= What Is the Fastest Thing in the World? =

Traditional Greek folk tale

What Is the Fastest Thing in the World? is a Greek fairy tale collected by Georgios A. Megas in Folktales of Greece.

It is Aarne-Thompson type 875 and has many Greek and Slavic variants, generally revolving about the exchange of clever answers. This type of tale is the commonest European tale dealing with witty exchanges. In ballad form, the clever answers to the riddles, and the winning of a husband by them, are found in Child ballad 1, Riddles Wisely Expounded.

==Synopsis==
Two brothers argued over how they should split their land, some of which was good and some bad. The king sent riddles to them: whoever guessed the riddles would get good land. The first riddle was what was the fastest thing in the world. The stupid brother's daughter told him what to say; his brother guessed a bird or a horse, and the stupid brother said the mind. The second riddle was what was the heaviest thing in the world; the clever brother guessed stone or iron, and the stupid brother repeated his daughter's answer: fire because no one could lift it. The third was what was the most important thing in the world; the clever brother guessed bread or money, and the stupid brother repeated his daughter's answer: ground, because they needed it to stand on.

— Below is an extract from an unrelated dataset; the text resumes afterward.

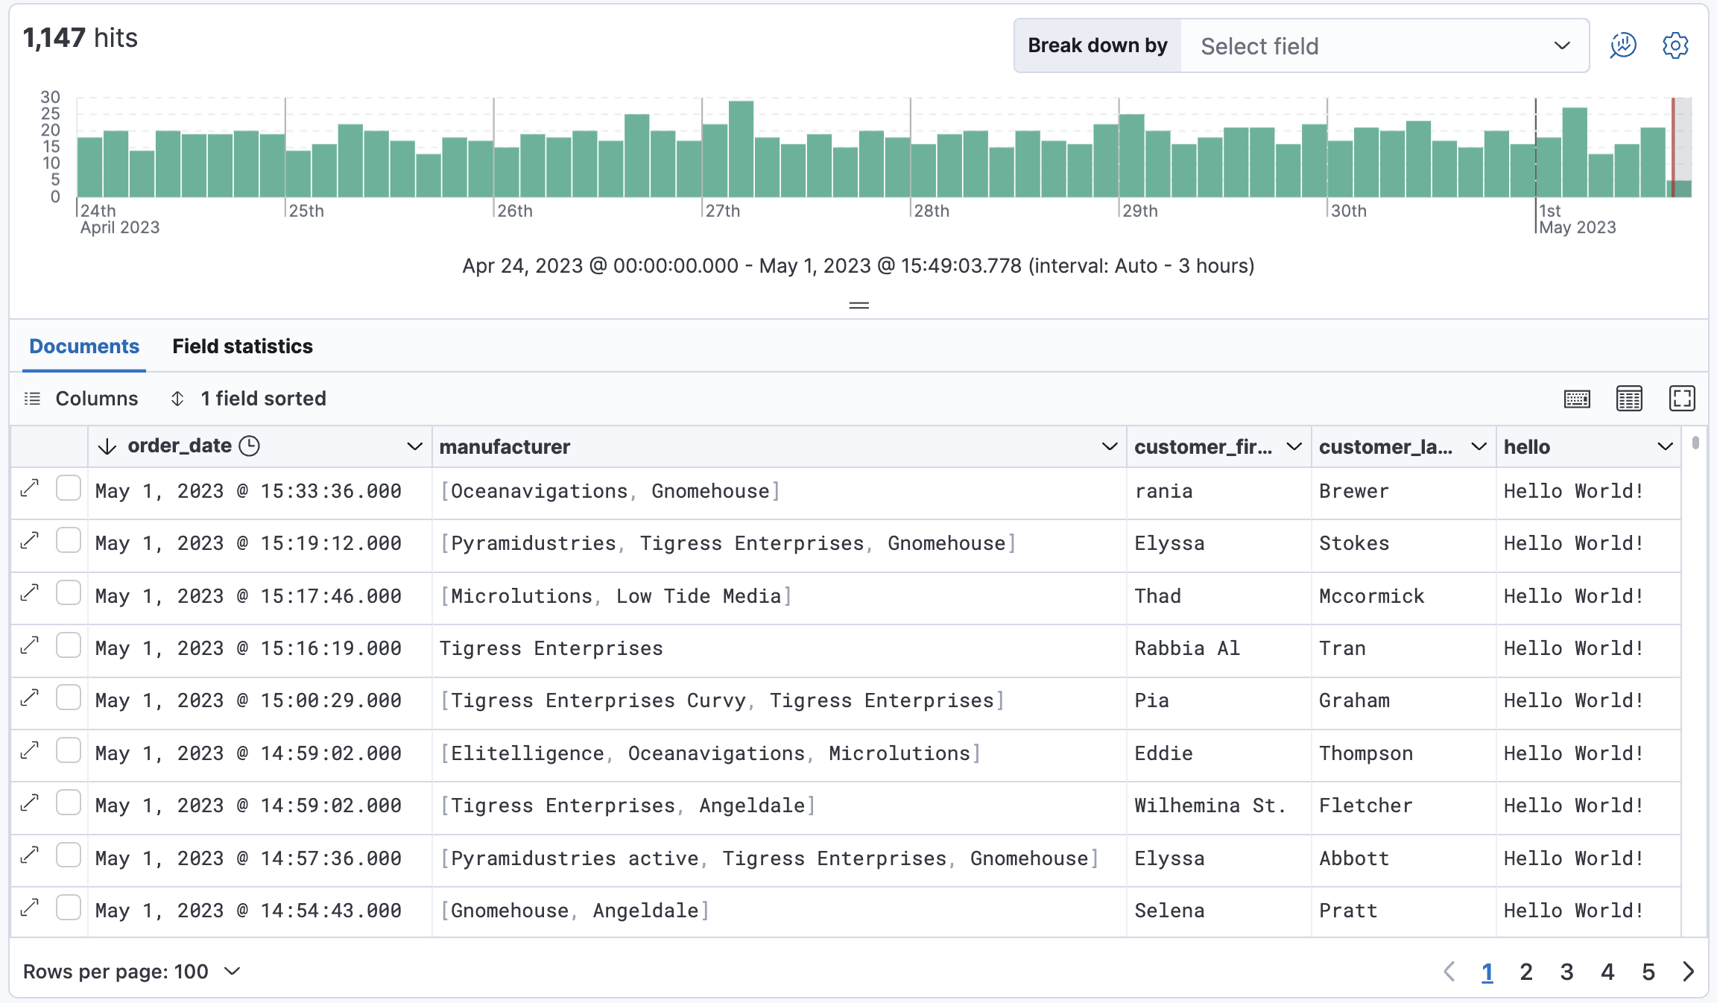The height and width of the screenshot is (1003, 1717).
Task: Open the table display options icon
Action: pyautogui.click(x=1629, y=399)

The king gave the stupid brother the land and asked how he got the answers. He confessed it was his daughter. The king married the daughter, on the condition that she never meddled in his affairs; if she did, she would have to return home, although he would give her one thing, whatever she valued most in the castle.

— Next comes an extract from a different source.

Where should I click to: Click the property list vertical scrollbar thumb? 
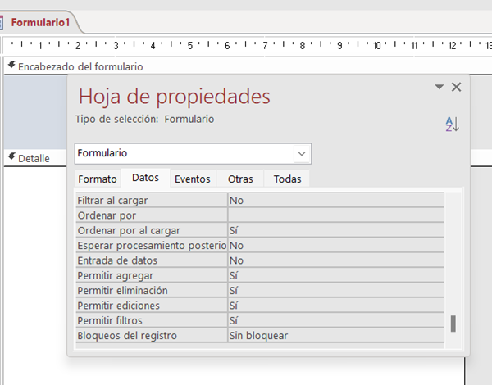[453, 323]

One day, the queen saw a man steal a packsaddle and quarrel with the rightful owner. She called out which was the rightful owner, and the king said she had meddled and must go home. She asked him to eat one last meal with her, and then she drugged it. When he was asleep, she put him in the carriage and went home. When the king woke, she told him she was entitled to him, because she valued him most of everything in the castle. The king took her back to the castle and gave her the right to judge all his affairs.